Retinopathy of prematurity is an eye condition affecting babies born too early, where blood vessels in the retina grow abnormally and can threaten vision if left untreated.
Understanding Retinopathy of Prematurity
Retinopathy of prematurity, often shortened to ROP, is a serious eye problem that can affect babies who are born prematurely or with very low birth weight. This condition involves abnormal growth of blood vessels in the retina, which is the light-sensitive layer of tissue at the back of the eye that allows us to see. The retina works like the film in a camera, capturing images and sending them through the optic nerve to the brain for interpretation.[1]
When a baby is born too early, the normal development of blood vessels in the retina can be interrupted. These vessels typically begin forming around the fourth month of pregnancy and continue developing until shortly before birth. In premature infants, this process is incomplete, and when it resumes after birth, the blood vessels may grow in disorganized, abnormal patterns rather than following their normal course.[2]
The good news is that most cases of ROP are mild and resolve on their own without causing any lasting harm to the baby’s vision. However, in more severe cases, these abnormal blood vessels can leak or bleed, leading to scarring of the retina. As the scar tissue contracts, it can pull the retina away from the back of the eye, a condition called retinal detachment, which can result in vision loss or even blindness if not treated promptly.[3]
How Common Is This Condition?
Retinopathy of prematurity affects a significant number of premature babies in the United States each year. Approximately 14,000 to 16,000 infants develop some degree of ROP annually. The vast majority of these cases—about 90 percent—are mild and do not require treatment, with the condition resolving naturally as the baby grows.[2]

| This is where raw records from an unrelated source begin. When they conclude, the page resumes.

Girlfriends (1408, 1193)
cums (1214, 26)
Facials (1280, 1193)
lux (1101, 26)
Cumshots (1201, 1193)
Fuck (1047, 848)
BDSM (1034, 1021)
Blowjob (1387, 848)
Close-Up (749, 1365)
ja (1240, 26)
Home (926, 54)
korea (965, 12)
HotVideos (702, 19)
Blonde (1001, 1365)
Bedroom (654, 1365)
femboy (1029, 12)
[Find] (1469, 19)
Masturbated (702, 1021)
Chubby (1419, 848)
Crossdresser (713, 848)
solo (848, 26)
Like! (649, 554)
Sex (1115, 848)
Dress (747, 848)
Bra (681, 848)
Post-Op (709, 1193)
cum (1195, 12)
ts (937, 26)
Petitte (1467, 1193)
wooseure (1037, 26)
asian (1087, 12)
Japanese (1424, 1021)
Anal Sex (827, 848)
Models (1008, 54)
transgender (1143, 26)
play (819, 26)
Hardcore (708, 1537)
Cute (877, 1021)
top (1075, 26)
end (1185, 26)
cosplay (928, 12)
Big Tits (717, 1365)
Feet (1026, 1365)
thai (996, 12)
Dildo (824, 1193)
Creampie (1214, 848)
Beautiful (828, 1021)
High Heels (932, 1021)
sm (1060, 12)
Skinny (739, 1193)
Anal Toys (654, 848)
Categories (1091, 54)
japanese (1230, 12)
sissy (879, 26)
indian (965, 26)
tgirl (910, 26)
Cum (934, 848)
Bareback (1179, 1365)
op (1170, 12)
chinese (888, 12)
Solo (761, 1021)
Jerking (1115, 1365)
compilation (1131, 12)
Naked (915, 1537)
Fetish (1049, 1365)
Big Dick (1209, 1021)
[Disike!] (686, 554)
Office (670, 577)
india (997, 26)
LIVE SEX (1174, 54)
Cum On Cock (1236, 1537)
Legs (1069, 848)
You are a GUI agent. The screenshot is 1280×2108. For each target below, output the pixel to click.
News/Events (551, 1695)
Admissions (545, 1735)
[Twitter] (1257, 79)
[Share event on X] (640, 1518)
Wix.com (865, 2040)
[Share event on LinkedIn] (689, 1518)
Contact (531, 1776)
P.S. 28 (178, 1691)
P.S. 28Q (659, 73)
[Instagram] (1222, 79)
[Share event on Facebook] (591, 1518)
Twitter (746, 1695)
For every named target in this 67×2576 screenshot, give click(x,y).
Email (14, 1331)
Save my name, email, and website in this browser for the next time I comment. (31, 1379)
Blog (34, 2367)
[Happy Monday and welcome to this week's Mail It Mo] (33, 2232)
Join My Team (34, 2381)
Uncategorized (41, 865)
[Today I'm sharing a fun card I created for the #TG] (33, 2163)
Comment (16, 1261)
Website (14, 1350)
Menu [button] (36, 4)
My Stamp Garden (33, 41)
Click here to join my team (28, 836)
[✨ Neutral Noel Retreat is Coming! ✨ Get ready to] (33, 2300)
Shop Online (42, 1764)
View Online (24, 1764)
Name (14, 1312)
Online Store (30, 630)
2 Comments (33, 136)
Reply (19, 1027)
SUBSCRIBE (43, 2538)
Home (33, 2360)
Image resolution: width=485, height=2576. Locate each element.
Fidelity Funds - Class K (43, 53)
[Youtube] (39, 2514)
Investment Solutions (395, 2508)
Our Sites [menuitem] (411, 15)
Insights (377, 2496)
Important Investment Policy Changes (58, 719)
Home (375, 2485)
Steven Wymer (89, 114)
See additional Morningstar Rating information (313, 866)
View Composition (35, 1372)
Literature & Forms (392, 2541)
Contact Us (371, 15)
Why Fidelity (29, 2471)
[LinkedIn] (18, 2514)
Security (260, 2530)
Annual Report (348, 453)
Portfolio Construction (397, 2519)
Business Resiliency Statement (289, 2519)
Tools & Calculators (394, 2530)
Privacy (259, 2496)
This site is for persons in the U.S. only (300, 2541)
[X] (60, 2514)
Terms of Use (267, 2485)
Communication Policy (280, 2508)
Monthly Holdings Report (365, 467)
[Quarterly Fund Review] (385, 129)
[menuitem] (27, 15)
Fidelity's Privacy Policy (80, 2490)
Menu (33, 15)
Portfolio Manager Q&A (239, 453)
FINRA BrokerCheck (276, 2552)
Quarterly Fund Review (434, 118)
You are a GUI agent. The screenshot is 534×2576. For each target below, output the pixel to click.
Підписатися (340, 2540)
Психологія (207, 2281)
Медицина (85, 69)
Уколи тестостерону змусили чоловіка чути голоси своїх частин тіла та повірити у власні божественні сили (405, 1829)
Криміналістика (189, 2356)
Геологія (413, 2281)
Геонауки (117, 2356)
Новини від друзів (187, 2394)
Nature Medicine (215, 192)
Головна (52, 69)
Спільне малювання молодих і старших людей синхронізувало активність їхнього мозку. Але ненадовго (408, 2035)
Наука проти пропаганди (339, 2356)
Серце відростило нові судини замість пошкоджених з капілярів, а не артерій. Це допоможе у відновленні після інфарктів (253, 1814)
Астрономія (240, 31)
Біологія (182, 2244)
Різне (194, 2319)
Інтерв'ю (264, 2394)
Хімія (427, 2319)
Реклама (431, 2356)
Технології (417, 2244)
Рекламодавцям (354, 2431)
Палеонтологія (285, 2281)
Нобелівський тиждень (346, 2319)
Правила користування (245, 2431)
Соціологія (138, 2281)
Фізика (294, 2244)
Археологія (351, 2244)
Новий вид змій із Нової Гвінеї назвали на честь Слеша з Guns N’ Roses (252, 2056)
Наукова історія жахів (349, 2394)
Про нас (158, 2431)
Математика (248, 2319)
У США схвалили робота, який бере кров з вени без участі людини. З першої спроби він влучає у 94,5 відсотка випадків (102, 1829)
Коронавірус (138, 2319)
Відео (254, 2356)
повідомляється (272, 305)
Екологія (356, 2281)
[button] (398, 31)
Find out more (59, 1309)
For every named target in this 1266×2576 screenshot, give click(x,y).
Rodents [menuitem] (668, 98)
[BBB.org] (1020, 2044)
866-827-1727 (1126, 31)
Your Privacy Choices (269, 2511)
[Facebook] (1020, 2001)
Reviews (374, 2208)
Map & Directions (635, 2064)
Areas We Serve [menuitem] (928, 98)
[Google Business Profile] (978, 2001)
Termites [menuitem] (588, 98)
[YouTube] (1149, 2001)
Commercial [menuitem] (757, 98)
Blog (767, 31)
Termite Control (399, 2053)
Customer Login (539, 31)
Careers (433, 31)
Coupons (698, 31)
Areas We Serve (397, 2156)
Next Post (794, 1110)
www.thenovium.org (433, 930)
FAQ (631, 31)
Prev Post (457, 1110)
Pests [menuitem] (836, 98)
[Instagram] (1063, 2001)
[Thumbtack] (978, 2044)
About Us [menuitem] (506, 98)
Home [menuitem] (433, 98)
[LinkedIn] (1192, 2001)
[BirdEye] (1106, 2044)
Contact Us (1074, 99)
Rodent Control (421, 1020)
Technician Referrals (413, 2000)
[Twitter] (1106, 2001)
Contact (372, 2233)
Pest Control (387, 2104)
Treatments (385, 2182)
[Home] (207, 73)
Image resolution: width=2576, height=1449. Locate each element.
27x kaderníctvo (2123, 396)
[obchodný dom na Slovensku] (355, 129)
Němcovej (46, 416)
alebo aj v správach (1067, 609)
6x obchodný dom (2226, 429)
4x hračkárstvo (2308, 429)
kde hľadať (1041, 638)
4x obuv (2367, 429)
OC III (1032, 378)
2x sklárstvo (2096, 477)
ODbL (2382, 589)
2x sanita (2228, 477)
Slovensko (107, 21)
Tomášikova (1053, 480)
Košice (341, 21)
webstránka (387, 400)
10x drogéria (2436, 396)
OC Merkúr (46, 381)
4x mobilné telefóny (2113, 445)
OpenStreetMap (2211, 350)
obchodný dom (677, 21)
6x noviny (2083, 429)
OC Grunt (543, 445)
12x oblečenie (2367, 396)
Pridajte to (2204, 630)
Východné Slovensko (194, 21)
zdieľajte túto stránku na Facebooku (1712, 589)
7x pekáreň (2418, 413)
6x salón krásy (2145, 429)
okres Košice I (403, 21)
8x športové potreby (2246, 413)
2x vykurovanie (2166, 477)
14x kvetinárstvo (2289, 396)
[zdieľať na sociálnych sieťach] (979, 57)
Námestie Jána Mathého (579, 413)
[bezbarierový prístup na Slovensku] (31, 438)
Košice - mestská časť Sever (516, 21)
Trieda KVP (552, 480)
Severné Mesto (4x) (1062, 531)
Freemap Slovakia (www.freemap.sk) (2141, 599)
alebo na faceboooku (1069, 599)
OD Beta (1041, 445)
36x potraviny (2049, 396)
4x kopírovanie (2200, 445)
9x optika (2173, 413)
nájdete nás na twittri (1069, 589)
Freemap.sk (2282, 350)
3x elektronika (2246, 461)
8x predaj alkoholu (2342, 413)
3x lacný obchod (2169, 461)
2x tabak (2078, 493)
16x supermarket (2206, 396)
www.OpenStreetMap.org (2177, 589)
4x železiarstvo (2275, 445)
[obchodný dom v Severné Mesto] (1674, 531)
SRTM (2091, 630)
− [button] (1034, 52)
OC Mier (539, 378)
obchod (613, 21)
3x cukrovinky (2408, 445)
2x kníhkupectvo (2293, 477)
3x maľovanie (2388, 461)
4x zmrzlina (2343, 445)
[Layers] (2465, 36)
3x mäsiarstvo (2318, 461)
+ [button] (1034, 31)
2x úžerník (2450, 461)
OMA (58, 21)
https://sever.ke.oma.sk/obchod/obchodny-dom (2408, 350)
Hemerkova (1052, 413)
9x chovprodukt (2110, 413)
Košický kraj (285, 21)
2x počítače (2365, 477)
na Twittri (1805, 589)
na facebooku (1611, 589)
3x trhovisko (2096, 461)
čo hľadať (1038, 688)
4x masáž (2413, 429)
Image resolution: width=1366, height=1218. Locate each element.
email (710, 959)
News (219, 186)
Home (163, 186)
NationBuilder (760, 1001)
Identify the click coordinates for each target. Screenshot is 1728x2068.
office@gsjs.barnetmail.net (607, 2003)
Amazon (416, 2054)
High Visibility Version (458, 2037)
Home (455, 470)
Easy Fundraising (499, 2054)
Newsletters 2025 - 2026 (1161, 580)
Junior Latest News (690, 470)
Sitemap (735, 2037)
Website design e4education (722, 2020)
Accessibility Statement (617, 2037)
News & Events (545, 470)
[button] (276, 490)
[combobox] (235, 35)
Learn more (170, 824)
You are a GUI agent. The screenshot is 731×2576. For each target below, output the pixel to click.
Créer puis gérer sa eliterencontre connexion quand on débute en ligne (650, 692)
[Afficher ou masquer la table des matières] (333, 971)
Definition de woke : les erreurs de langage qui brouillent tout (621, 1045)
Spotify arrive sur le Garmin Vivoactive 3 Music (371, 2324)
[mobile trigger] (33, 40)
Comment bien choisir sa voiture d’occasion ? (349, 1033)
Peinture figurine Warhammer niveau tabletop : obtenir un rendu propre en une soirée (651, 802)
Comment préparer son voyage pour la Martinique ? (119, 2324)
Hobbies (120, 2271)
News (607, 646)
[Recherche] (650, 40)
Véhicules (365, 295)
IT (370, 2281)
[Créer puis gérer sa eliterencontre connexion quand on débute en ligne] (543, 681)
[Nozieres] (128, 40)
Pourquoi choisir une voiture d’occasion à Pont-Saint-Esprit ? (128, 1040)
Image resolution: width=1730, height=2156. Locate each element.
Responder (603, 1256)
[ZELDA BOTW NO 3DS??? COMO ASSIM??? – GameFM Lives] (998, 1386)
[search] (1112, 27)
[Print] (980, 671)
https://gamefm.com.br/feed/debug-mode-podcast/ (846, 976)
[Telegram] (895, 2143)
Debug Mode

About half of all premature babies born in the United States, estimated at around 28,000 per year, have some degree of retinopathy of prematurity. Among those who develop the condition, only about 1,100 to 1,500 infants have severe enough disease to require medical intervention. Despite modern treatments, ROP still causes legal blindness in approximately 400 to 600 infants each year in the United States.[6]
The condition has become more commonly diagnosed in recent decades, not because it’s spreading, but because medical advances allow doctors to save more premature babies than ever before. These tiny fighters survive their earliest challenges, but their incomplete eye development means they need careful monitoring for ROP during their first weeks and months of life.[5]
What Causes Retinopathy of Prematurity?
The root cause of retinopathy of prematurity lies in the disruption of normal blood vessel development in the retina. During a healthy pregnancy, blood vessels begin growing from the center of the retina outward, starting around 16 weeks of pregnancy. This process continues throughout pregnancy and isn’t fully complete until near the baby’s due date. When a baby is born prematurely, this growth process is interrupted at a critical stage.[3]
After premature birth, the blood vessels in the retina actually stop growing for a period of time. During this pause, the retina begins increasing production of growth factors to help the vessels continue developing. Sometimes, however, the retina produces too much of these growth factors, which leads to blood vessels growing abnormally and randomly instead of following their normal pattern across the retina.[5]
The new vessels that form are fragile and poorly constructed. They can leak fluid or bleed into the eye, causing swelling of the retina. If too much abnormal tissue develops, it begins to pull on the retina, which can eventually detach it from the wall of the eye. This detachment is what ultimately threatens vision.[10]
Risk Factors for Developing ROP
The two most important risk factors for developing retinopathy of prematurity are how early a baby is born and how much they weigh at birth. Babies born before 31 weeks of pregnancy are at highest risk, with those born before 30 weeks being especially vulnerable. Similarly, babies weighing less than about 3 pounds (approximately 1,500 grams) at birth face significantly increased risk of developing ROP.[1]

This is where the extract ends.